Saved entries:
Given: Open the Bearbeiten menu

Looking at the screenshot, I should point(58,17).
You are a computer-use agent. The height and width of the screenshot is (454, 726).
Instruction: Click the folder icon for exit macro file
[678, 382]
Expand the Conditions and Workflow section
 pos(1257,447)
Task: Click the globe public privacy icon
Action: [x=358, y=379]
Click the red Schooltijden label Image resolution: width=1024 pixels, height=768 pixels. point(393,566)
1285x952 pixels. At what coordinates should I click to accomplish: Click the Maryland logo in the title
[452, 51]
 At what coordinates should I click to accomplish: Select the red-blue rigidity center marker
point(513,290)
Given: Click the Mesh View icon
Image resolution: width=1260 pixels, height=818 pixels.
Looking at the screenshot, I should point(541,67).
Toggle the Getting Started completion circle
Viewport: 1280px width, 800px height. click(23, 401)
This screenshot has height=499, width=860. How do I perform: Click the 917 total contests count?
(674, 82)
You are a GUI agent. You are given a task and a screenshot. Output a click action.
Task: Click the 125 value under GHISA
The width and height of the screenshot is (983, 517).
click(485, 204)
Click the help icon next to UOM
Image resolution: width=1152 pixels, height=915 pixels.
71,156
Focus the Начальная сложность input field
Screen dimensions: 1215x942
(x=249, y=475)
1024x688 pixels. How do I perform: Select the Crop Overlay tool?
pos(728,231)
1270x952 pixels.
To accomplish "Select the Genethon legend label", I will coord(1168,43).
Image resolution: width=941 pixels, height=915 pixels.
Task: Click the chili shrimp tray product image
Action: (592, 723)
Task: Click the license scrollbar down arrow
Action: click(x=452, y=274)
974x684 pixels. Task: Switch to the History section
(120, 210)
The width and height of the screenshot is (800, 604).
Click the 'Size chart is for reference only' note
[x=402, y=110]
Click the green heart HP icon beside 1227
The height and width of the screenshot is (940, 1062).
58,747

• **Goal of the exercise**
Tally the lines of the entries above that hold the word "agent"; the number is the whole answer.

• **Response to the task**
2